**How to complete this task**
Using the data below, restate exactly every line from the one with "The height and" up to and including the one with "star count on". No picture belongs in it.

**Excerpted records**
┄┄┄┄┄┄┄┄┄┄

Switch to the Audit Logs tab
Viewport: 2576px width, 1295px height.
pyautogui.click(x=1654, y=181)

┄┄┄┄┄┄┄┄┄┄

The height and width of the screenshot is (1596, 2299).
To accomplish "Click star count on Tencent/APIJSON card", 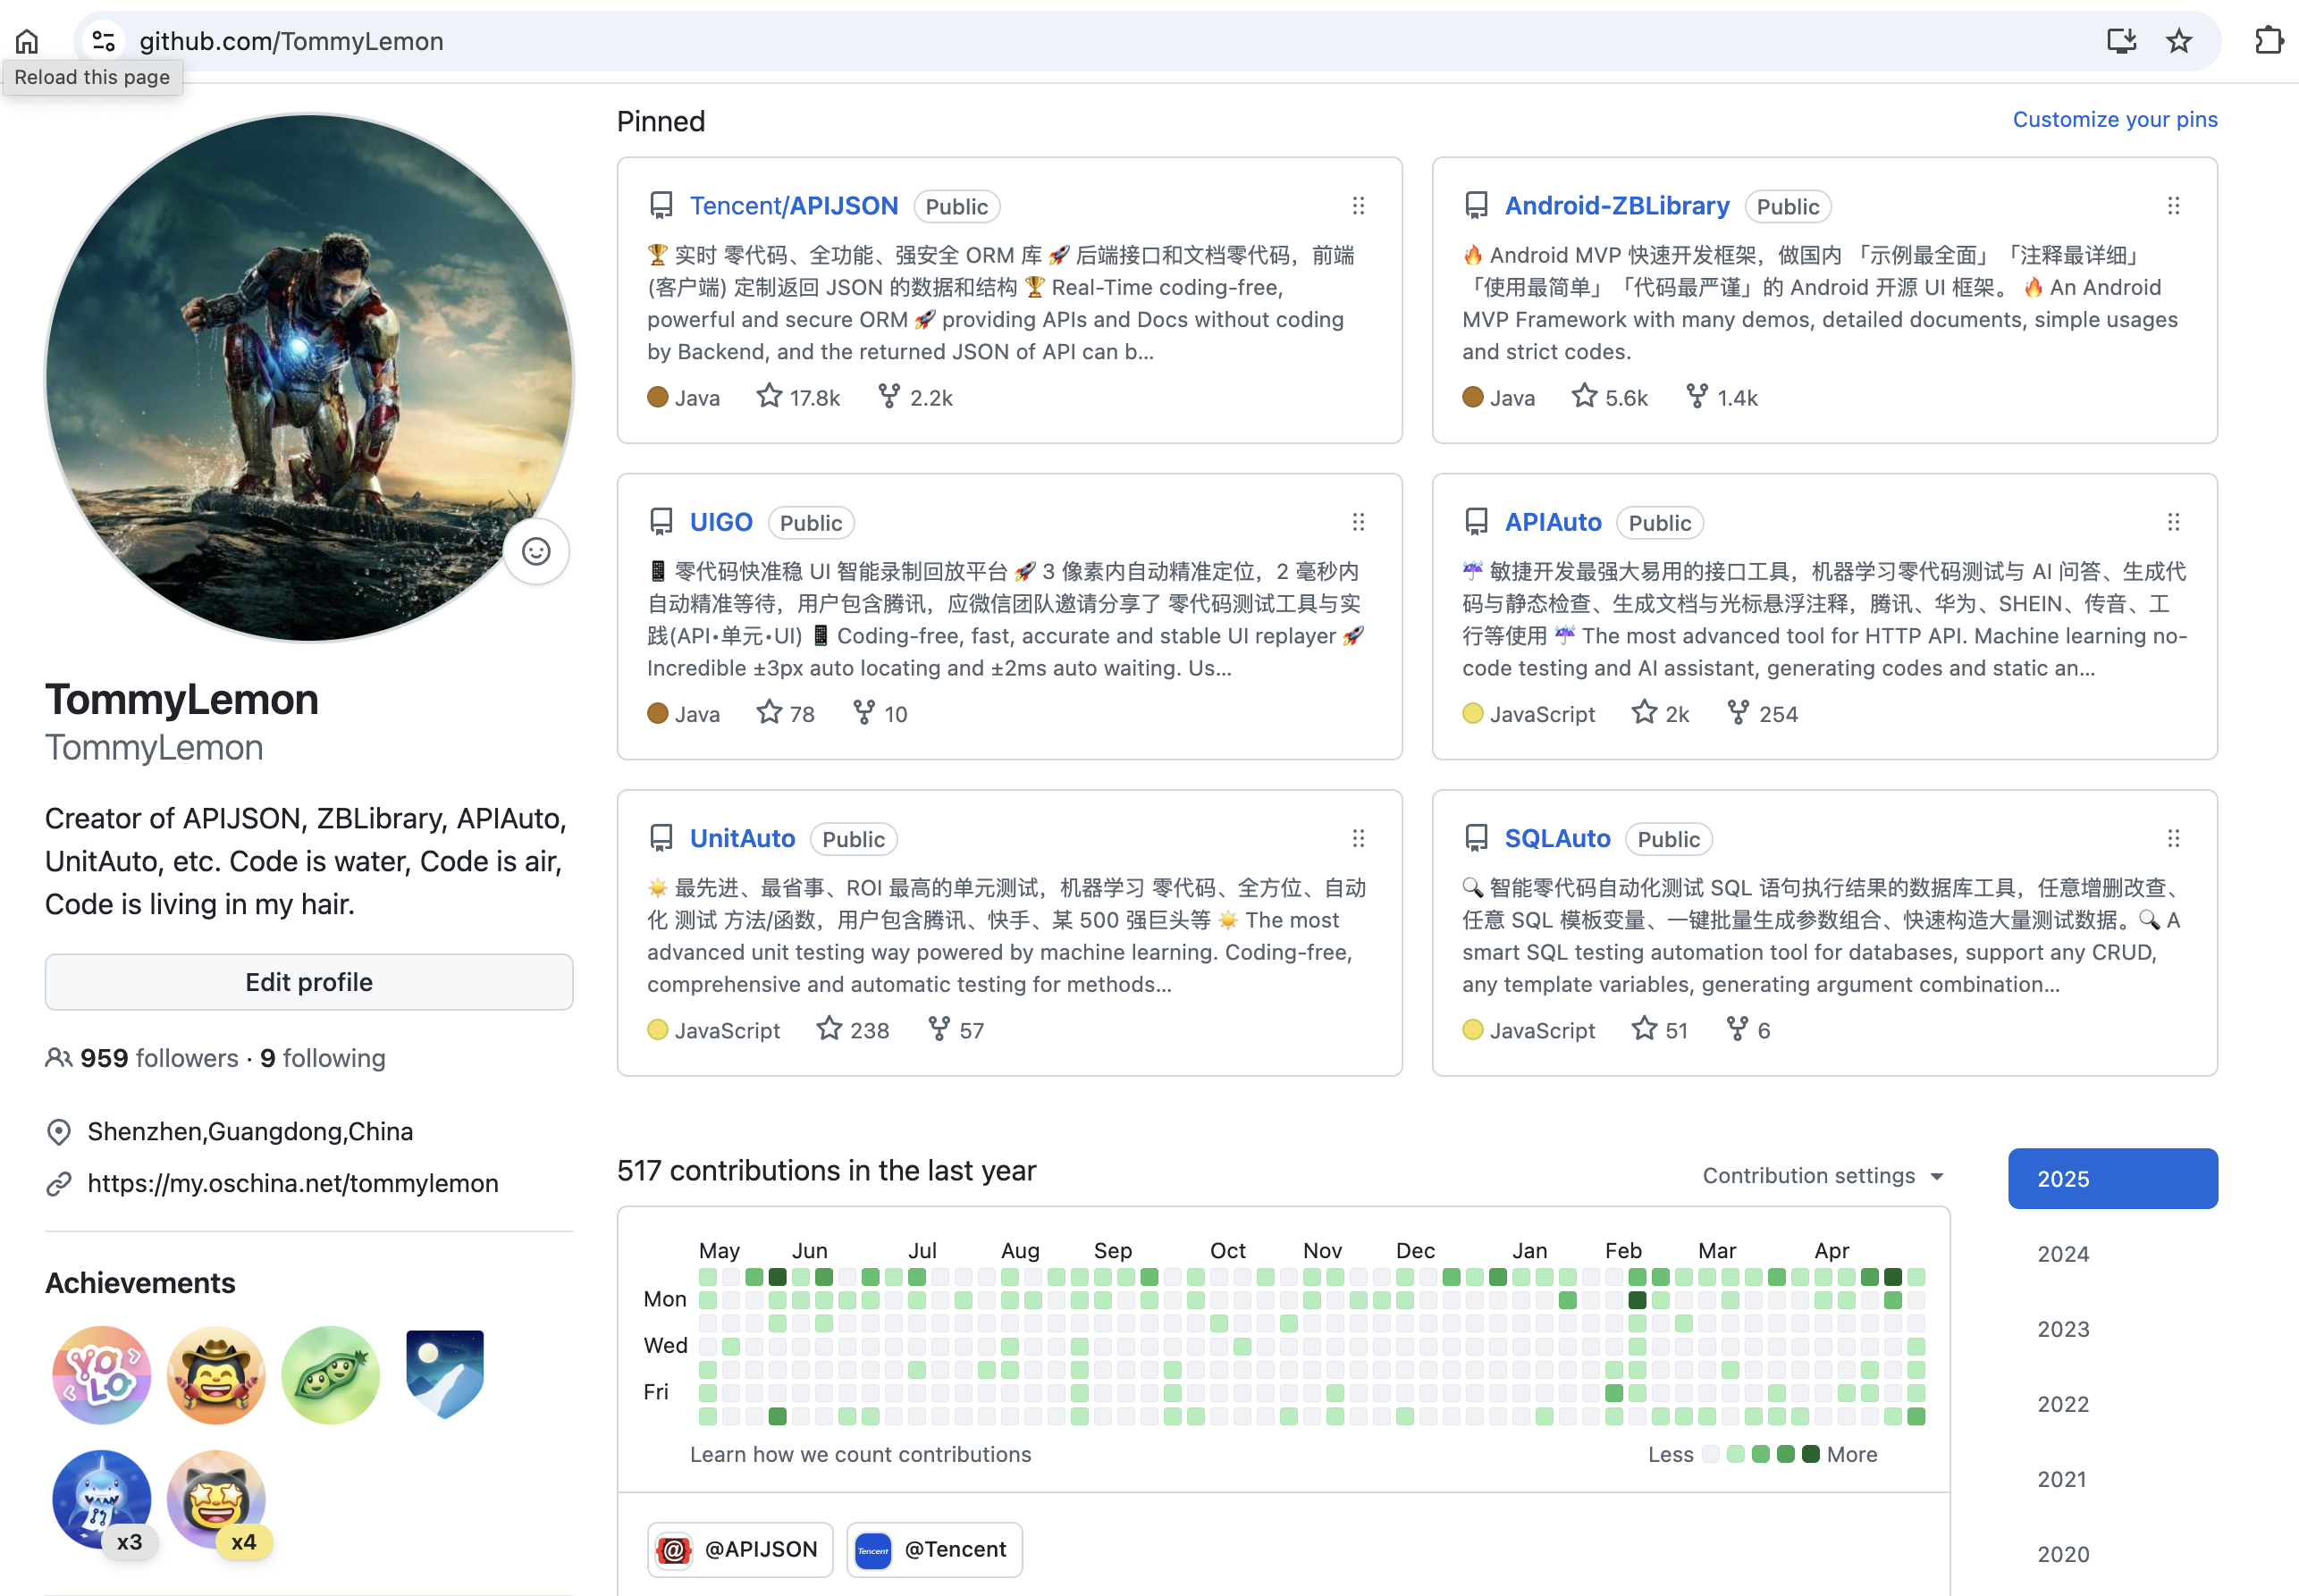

┄┄┄┄┄┄┄┄┄┄

**Response for this exercise**
The height and width of the screenshot is (1596, 2299).
To accomplish "Click star count on Tencent/APIJSON card", 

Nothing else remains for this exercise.